> [TASK REQUIREMENTS]: Copy the lines verbatim, starting with the line containing "Open browser three-dot menu" and continuing through the line containing "pyautogui.click(x=92, y=16)", including both.

## Begin RECORDS FOR THIS TASK

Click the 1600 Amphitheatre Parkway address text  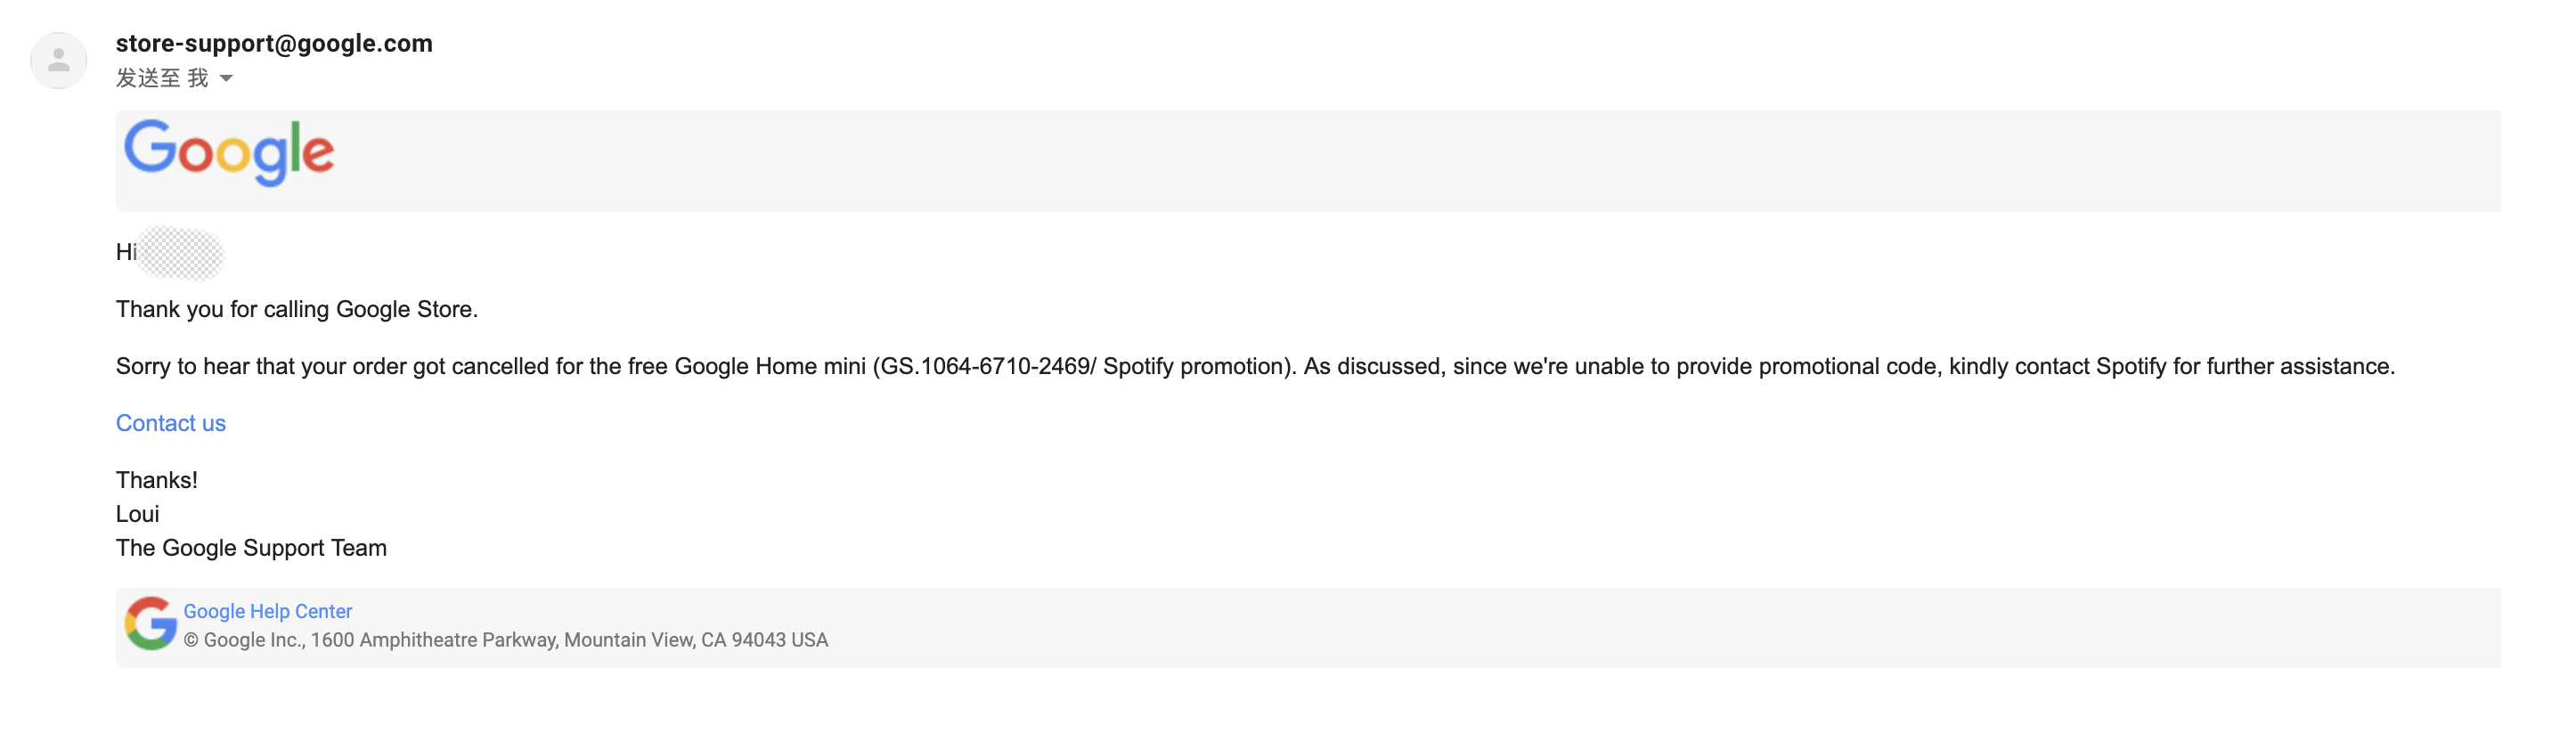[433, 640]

## End RECORDS FOR THIS TASK
## Begin RECORDS FOR THIS TASK

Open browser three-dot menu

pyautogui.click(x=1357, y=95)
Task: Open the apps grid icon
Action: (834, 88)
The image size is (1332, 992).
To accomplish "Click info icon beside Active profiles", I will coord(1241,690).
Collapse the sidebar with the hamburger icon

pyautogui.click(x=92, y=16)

## End RECORDS FOR THIS TASK

> [TASK SOLUTION]:
Open browser three-dot menu

pyautogui.click(x=1357, y=95)
Task: Open the apps grid icon
Action: (834, 88)
The image size is (1332, 992).
To accomplish "Click info icon beside Active profiles", I will coord(1241,690).
Collapse the sidebar with the hamburger icon

pyautogui.click(x=92, y=16)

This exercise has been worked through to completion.